The probability distribution of a random process provides how probable certain outcomes are. When the probability distribution is uniform (uniform distribution, uniformly distributed, equidistributed, etc), it means that all outcomes have the same probability or each number is as likely to be generated as any other. In other words, when you roll a dice, each outcome (from 1 to 6) is as likely to appear. (In an unrelated note, there is no way to predict the outcome of a
truly random process.)
A pseudo-random number generator (PRNG) generates pseudo-random numbers instead of random numbers, which basically share the same statistical properties of random numbers, in other words, have no distinct patterns (or streaks as it is called before). PRNGs usually start with an initial state and by using a transition function on these states it produces an output. The PRNG algorithm mentioned by Bleak is proposed to generate uniform pseudo-random numbers.

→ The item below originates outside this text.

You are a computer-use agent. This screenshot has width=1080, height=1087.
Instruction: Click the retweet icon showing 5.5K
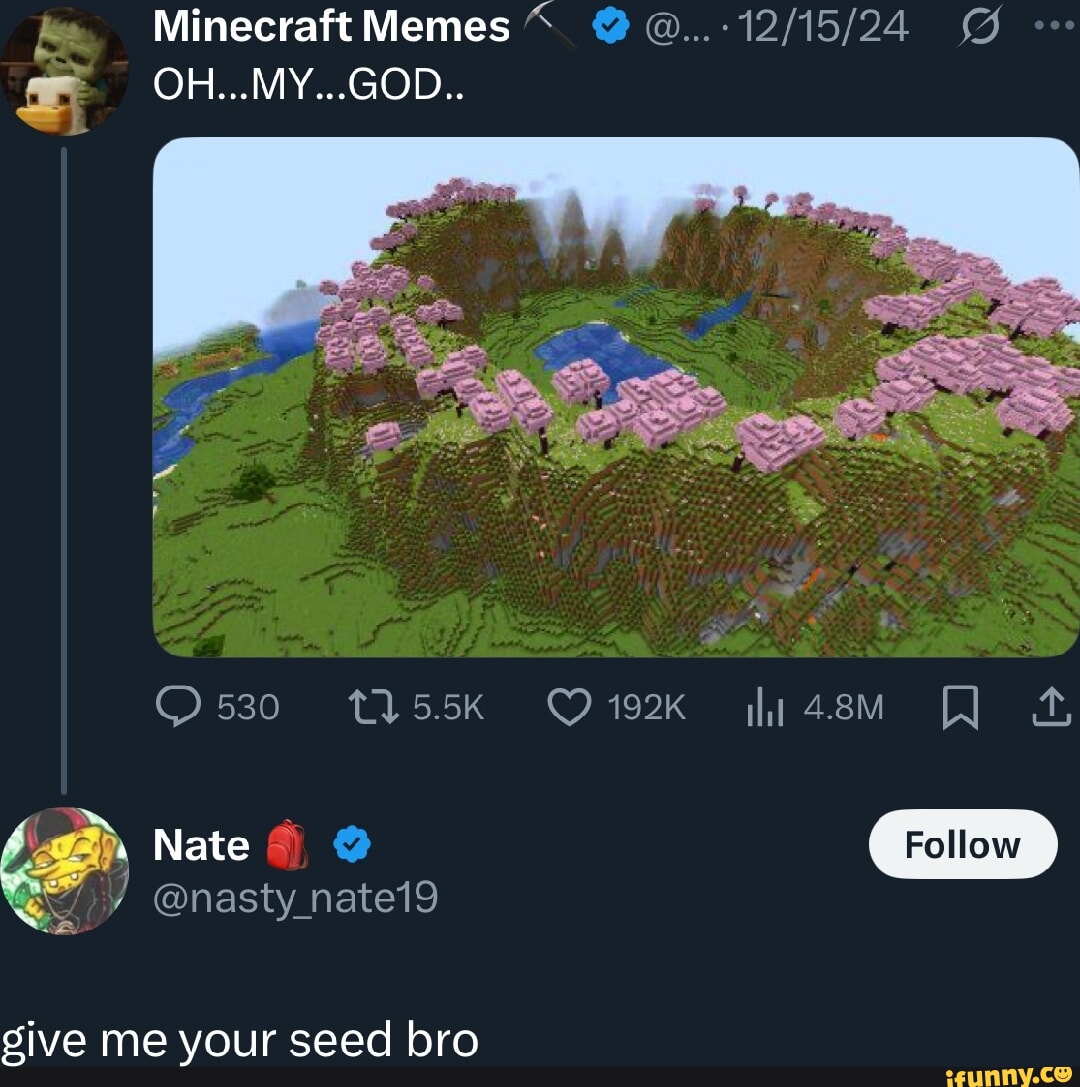point(369,707)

A very very old example of a PRNG is the linear congruential generator:
next_number = (a*(
current_number) + b) mod m. Let a = 2, b = 7 and m = 10 with
initial_number (first
current_number) = 1 .
next_number = (a*(
current_number) + b) mod m = (2*(
1) + 7) mod 10 = 9. Now, with
current_number = 9, the
next_number is : 7. If we continue, we get: 1, 9, 7, 3, 4, 6, 1, 9, 7, 3...
As you have already noticed, it looped back after 6, so we don't have the best algorithm here but still the initial sequence up to 6 looks random. Java programming language actually uses a variant of the algorithm above to generate random numbers (java.util.Random, with a = 25214903917, b = 11 and m = 2^48). However, we only checked it to see a basic PRNG.
One common programming error on PRNGs is not checking for thread safety, or the manipulation of the shared current state by separate processes, especially when using it in parallel. While this might explain "streaks", it is an unlikely error.
Also, as we already discussed with
O'Brien before, a random sized subset (eg.
Tina's set of ten non-consecutive numbers generated by the PRNG from above) of a uniformly distributed random sequence, especially if the size is rather small, does not guarantee a uniform distribution nor does it mean it will be free of patterns. He pointed out the effects of
clustering illusion on that discussion, and while I don't agree that it explains the so called patterns, I still agree that we tend to remember what appears to be patterns more often.